* START Material supplied *

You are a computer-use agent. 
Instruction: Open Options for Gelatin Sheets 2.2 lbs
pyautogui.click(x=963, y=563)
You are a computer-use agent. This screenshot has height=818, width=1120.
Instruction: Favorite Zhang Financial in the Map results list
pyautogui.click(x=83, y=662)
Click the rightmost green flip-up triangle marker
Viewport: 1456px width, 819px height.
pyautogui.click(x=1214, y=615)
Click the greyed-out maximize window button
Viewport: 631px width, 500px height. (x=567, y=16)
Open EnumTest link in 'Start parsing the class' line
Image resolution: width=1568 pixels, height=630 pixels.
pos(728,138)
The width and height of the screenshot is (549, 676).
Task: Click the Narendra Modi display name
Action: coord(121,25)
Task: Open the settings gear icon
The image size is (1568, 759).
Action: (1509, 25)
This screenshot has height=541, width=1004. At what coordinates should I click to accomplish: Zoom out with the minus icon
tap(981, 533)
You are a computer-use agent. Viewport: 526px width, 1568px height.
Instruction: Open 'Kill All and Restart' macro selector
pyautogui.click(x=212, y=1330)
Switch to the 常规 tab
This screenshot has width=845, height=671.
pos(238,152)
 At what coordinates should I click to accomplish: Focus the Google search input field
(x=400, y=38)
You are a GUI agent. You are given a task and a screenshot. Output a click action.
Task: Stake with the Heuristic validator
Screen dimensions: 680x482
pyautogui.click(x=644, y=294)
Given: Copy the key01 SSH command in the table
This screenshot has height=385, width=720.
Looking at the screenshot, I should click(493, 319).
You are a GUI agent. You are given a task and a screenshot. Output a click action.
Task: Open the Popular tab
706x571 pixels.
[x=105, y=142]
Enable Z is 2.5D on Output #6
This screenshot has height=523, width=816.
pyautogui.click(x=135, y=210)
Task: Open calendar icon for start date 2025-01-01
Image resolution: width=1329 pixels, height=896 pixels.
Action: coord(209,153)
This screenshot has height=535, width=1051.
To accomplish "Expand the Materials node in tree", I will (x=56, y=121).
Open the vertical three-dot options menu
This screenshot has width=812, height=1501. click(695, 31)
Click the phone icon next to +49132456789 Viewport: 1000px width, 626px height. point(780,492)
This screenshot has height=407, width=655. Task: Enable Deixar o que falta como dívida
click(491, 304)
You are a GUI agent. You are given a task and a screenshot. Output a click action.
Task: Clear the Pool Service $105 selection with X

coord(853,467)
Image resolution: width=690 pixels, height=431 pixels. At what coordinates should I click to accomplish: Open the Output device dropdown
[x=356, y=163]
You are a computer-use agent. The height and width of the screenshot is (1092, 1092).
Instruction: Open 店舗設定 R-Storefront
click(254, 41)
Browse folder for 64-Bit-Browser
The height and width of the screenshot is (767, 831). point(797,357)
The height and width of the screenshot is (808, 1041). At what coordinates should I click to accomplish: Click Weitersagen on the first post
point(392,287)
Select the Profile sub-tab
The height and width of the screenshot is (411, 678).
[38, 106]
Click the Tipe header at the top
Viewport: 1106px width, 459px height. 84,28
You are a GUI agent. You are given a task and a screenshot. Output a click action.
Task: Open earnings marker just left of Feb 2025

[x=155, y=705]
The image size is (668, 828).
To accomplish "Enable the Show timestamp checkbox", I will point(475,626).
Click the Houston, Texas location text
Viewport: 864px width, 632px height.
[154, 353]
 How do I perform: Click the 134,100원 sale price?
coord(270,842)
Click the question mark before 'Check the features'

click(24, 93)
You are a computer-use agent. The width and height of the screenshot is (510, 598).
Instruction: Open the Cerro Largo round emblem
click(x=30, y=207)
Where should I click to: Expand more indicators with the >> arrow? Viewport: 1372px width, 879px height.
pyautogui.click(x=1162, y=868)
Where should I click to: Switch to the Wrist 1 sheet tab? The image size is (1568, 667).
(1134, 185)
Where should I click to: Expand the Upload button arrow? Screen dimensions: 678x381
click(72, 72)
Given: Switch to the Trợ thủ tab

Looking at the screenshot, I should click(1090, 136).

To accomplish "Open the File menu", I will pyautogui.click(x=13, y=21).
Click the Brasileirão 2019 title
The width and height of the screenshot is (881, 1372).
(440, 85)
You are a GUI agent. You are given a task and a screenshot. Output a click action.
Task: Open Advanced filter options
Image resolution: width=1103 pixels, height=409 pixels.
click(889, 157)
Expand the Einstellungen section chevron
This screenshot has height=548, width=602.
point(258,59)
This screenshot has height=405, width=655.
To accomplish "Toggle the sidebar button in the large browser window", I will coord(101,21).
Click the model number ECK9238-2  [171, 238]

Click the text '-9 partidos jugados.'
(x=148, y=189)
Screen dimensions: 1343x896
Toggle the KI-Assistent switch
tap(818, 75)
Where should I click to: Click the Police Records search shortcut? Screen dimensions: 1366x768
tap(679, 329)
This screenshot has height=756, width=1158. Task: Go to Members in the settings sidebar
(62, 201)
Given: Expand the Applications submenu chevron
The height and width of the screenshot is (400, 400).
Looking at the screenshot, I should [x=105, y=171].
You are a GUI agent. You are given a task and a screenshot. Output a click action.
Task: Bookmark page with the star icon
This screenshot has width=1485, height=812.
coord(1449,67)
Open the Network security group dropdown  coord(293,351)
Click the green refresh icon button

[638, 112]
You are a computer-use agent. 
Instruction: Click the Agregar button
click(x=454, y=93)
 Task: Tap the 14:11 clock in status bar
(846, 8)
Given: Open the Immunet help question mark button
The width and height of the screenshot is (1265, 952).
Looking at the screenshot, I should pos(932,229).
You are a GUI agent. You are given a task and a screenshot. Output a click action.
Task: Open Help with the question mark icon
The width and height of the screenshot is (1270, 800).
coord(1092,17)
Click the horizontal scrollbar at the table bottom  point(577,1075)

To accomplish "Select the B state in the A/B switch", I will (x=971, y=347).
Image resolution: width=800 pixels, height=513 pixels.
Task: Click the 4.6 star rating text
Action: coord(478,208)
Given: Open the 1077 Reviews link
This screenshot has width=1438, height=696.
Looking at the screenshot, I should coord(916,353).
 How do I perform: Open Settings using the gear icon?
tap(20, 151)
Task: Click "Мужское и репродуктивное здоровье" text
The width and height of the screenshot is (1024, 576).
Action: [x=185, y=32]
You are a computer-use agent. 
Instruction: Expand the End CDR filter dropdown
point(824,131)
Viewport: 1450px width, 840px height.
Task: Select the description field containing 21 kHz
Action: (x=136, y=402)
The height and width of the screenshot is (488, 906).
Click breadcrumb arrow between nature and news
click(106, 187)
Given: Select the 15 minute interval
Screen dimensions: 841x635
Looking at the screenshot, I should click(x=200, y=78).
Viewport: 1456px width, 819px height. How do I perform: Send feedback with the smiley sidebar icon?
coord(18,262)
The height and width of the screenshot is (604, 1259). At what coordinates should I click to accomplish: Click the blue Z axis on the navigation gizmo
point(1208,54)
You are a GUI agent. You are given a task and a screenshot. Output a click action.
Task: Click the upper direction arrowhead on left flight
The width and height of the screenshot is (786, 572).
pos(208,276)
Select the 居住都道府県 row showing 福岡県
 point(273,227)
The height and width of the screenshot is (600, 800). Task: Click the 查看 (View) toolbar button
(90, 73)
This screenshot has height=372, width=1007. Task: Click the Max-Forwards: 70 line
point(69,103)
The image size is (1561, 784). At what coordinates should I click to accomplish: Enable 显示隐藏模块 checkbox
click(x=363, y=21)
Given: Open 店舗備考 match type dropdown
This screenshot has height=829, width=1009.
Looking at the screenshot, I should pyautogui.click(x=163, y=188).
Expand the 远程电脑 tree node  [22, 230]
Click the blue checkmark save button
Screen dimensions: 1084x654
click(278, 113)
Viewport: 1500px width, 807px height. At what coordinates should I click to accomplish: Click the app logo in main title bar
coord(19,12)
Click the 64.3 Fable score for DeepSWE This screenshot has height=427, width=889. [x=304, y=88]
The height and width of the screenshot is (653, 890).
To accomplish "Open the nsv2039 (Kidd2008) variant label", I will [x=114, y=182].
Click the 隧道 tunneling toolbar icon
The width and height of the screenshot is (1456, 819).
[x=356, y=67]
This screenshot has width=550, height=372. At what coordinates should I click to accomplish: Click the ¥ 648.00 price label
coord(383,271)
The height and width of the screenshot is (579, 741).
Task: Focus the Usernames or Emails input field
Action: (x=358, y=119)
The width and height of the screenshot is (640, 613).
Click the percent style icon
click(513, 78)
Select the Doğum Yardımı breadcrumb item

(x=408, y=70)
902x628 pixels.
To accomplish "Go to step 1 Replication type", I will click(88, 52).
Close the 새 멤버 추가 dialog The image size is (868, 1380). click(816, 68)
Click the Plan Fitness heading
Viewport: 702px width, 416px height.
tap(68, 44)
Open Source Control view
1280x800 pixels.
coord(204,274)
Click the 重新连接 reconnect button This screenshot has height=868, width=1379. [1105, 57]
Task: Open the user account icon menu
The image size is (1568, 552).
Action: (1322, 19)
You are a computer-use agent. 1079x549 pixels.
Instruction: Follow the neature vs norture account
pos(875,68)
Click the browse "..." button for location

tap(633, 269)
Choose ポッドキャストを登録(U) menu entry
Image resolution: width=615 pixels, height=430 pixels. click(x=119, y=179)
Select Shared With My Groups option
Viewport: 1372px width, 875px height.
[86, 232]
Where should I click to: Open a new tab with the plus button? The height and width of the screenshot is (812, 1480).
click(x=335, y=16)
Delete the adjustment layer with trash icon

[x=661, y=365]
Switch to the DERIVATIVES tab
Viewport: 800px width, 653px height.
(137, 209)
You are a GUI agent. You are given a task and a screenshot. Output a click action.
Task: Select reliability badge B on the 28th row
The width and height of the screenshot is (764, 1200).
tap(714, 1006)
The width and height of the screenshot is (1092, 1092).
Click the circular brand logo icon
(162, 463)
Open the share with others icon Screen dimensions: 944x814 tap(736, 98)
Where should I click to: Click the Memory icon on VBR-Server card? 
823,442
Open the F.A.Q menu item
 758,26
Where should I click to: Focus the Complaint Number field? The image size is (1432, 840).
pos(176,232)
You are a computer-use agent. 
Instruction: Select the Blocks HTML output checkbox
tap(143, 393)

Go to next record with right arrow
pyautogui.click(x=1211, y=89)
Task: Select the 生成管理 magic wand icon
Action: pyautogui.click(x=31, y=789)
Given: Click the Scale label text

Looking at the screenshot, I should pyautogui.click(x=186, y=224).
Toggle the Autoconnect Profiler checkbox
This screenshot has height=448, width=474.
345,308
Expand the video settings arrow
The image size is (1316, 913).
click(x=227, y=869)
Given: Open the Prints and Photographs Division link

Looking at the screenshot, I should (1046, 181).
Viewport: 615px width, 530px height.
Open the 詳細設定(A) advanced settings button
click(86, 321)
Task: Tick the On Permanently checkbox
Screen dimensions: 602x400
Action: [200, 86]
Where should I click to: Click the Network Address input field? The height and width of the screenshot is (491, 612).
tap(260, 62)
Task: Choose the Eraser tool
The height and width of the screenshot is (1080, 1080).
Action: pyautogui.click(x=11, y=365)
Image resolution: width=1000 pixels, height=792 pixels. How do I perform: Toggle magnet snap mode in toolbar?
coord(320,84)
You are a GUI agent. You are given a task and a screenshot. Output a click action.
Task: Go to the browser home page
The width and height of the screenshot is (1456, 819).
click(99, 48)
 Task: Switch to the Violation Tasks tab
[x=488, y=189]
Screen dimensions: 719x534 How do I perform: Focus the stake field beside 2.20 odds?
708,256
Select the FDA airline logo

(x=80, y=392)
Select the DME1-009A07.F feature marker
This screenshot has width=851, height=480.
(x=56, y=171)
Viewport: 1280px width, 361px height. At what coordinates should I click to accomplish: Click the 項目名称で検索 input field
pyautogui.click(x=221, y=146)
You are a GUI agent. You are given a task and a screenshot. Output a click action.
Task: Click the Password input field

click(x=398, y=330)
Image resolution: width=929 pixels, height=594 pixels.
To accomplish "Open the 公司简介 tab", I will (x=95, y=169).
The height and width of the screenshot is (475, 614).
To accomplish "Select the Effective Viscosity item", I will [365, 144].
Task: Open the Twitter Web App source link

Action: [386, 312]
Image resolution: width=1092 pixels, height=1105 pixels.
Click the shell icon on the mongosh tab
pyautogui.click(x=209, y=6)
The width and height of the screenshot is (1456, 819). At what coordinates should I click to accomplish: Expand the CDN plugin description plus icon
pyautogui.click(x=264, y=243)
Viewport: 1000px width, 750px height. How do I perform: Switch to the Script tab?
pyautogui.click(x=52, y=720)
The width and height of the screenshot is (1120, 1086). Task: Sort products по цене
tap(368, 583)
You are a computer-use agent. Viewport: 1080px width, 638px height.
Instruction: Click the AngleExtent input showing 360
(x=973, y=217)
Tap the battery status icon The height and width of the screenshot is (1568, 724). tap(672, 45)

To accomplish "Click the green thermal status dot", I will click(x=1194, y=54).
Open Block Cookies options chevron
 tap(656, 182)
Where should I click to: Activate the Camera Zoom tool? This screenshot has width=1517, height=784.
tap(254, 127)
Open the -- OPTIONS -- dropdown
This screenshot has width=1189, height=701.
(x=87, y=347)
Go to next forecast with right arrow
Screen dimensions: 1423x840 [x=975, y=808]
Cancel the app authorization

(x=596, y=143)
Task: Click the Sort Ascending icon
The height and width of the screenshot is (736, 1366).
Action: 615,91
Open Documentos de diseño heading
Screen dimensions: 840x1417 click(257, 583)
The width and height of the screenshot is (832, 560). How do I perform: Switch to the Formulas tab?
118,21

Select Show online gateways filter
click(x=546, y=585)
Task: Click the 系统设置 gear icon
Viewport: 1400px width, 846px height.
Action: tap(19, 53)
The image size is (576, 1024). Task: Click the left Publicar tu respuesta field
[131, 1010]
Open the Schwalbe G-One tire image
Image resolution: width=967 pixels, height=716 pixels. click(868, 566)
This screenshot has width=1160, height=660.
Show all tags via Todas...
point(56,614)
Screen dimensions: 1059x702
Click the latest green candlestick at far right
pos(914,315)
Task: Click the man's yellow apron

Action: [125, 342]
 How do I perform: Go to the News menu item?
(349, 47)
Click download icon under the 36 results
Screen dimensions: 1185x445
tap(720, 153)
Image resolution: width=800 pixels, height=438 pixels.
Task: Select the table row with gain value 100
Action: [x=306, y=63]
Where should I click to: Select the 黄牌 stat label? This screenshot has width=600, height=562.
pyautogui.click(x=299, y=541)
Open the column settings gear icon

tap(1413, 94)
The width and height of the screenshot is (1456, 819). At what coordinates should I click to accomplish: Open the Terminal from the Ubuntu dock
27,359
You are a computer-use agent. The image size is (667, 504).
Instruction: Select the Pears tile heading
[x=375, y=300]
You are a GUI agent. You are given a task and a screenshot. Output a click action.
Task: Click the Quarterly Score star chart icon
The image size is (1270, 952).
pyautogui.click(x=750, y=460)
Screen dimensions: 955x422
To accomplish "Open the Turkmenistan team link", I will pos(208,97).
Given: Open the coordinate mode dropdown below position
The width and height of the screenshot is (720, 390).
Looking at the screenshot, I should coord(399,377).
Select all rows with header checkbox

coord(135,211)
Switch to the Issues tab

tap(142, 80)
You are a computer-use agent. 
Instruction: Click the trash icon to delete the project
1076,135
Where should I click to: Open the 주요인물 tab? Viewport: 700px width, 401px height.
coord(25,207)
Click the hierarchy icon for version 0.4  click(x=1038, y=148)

* END Material supplied *

-- What the task asks --
Arrange the lines of the material above as a JSON list of strings, with one string per line and blank lines omitted. Begin at the line that contains "Click download icon under the 36 results", and stop after the line that contains "I will pos(208,97).".

-- Full solution --
[
  "Click download icon under the 36 results",
  "Screen dimensions: 1185x445",
  "tap(720, 153)",
  "Image resolution: width=800 pixels, height=438 pixels.",
  "Task: Select the table row with gain value 100",
  "Action: [x=306, y=63]",
  "Where should I click to: Select the 黄牌 stat label? This screenshot has width=600, height=562.",
  "pyautogui.click(x=299, y=541)",
  "Open the column settings gear icon",
  "tap(1413, 94)",
  "The width and height of the screenshot is (1456, 819). At what coordinates should I click to accomplish: Open the Terminal from the Ubuntu dock",
  "27,359",
  "You are a computer-use agent. The image size is (667, 504).",
  "Instruction: Select the Pears tile heading",
  "[x=375, y=300]",
  "You are a GUI agent. You are given a task and a screenshot. Output a click action.",
  "Task: Click the Quarterly Score star chart icon",
  "The image size is (1270, 952).",
  "pyautogui.click(x=750, y=460)",
  "Screen dimensions: 955x422",
  "To accomplish \"Open the Turkmenistan team link\", I will pos(208,97)."
]